Betty filmed her scenes for tonight's episode in December -- not in front of the live audience, but pre-taped, mostly because her scenes would be shot on "swing sets" which are located off to the side of the soundstage, out of the audience's view.  Her scenes completed, Betty had had such a great time  that she indicated that day that she'd like to return.

And so, later this season, look for a romantic episode where Mrs. Wilson and Gabi take a danger-fraught road trip to Vegas.  As Gabi (Emily Osment) suffers through, at 25, her "quarter-life crisis," Bernice, turning 95 on the same day, has a preoccupation of her own:  to meet up with a man she kissed 20 years ago, and with whom she made a pact to meet as they turned 95.  Ultimately, Betty was thrilled not only to come back to Young & Hungry in a bigger plotline revolving around her character, but also to be playing opposite her real-life close friend Carl Reiner, aka Bernice's long-lost beau, Bernie.

As David explains, the writers came up with the idea of the age-based pact when they realized that the episode would be taping on the day of Betty's actual 95th birthday:  January 17, 2017.  After the scenes were shot, the Young & Hungry stages turned into a birthday party for Betty, with a select number of humans, including Carl and also her former Mary Tyler Moore Show and Hot in Cleveland co-star Georgia Engel, and a preponderance of animals.  Throughout the evening, Betty talked with her guests while nonchalantly cradling a porcupine, or armadillo, or a lynx which, David admits, "I was afraid was going to claw her face off."

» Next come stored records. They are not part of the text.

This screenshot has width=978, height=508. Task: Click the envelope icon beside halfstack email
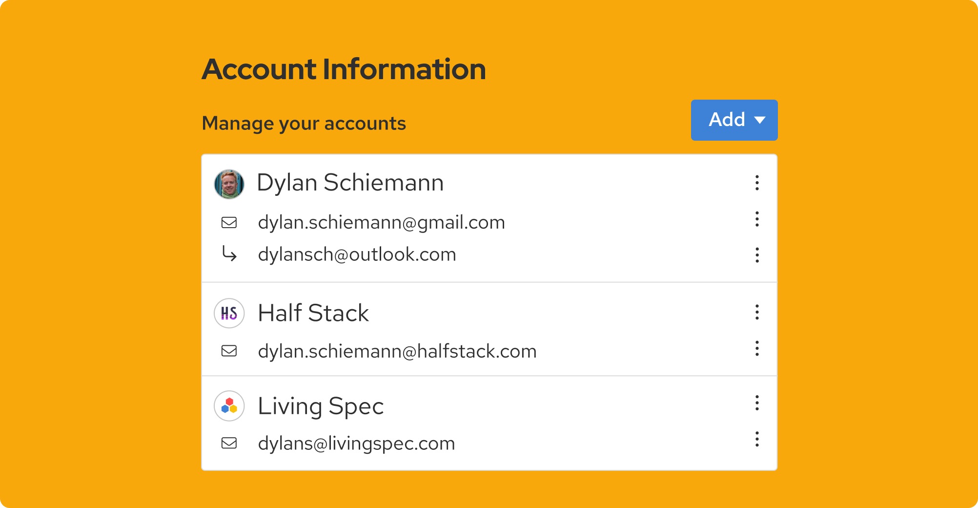[x=229, y=351]
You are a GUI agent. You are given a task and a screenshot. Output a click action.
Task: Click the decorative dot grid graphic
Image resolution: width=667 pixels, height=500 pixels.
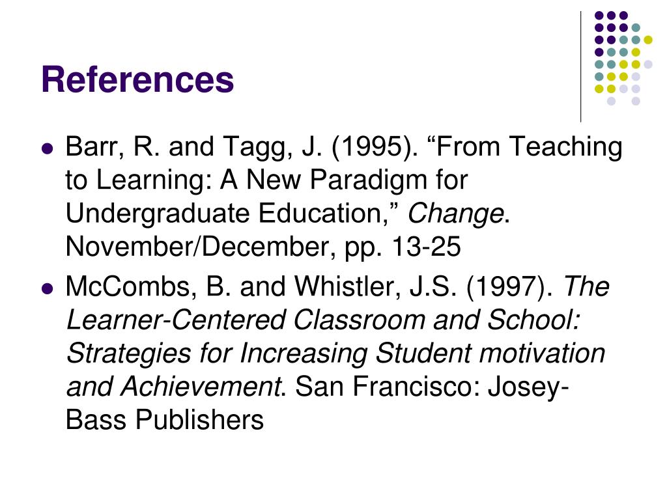pos(623,58)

Betty's second episode, opposite Carl, will air in May -- and it will probably not be her last; Young & Hungry's writers intend to bring back Bernice, whose relationship at ninetysomething is a nice counterpoint to Gabi and Josh's. Now that the show has gotten the "back order" of episodes to comprise the remainder of its fifth season, David explains that while the first ten episodes will be about Gabi and Josh (Jonathan Sadowski) realizing they were meant to be together, "the back ten will be about exploring what that entails."  And as Bernie and Bernice explore their own burgeoning love, the two women will be able to compare notes about what it means to move in with a guy.  "The younger with the older," David says, "is such a great dynamic."